Lisa thought that it was an appropriate phrase. Trudy, after all, was dressed like a tattoo! In any event, Trudy and Carole were well out of earshot and Stevie was doing her sales pitch.

“It’s money she’s been saving for months for her father’s birthday!” Stevie told Anna McWhirter, one of the girls. “It was stolen in broad daylight!”

“I don’t have a penny to spare,” Anna told Stevie. “I’m saving up to buy myself a new riding hat.”

“What happened to the old one?” Stevie asked.

“It just disappeared one day. It was getting too small for me anyway. But until I buy a new one, I have to use the ones here and I’d rather have my own.”

Just disappeared
? That seemed very mysterious to Lisa, and strangely consistent with some other things she’d been observing recently.

“It seems like things are always disappearing around here,” Veronica diAngelo said. “I’ve never found the riding gloves I used for the gymkhana. They were
very
expensive, too. I know somebody stole them.”

Usually, Lisa instantly dismissed everything snooty Veronica said. In this case, she thought she might make an exception.

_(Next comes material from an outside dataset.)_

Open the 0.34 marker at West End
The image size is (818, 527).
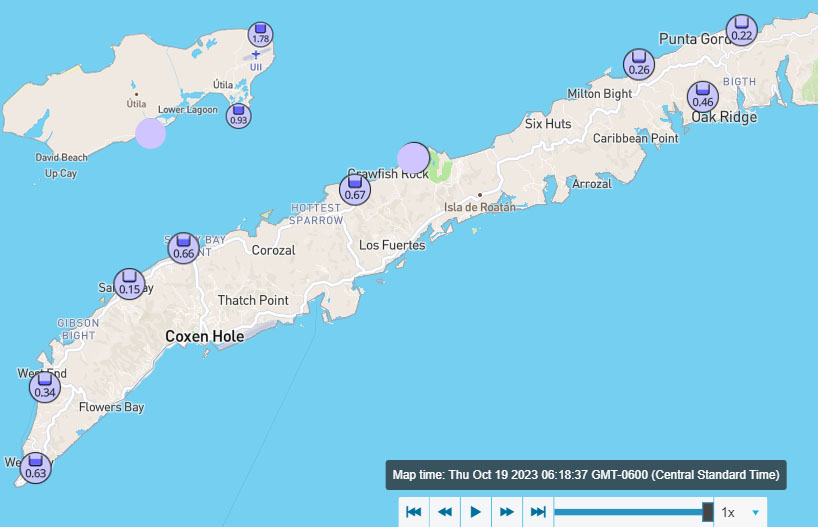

Stevie spun to look at Veronica. Lisa knew just what was on her mind. Veronica was very rich. She was the daughter of one of the wealthiest men in town. She was also an unbearable snob and The Saddle Club girls despised her. Nevertheless, in Stevie’s current state of panic, all Stevie was going to be thinking of was how
rich Veronica was. Lisa knew Stevie was going to ask Veronica to lend her the fifteen dollars. Lisa knew she wouldn’t be able to watch Stevie with a straight face, so she left the locker area. Stevie gave her a dirty look.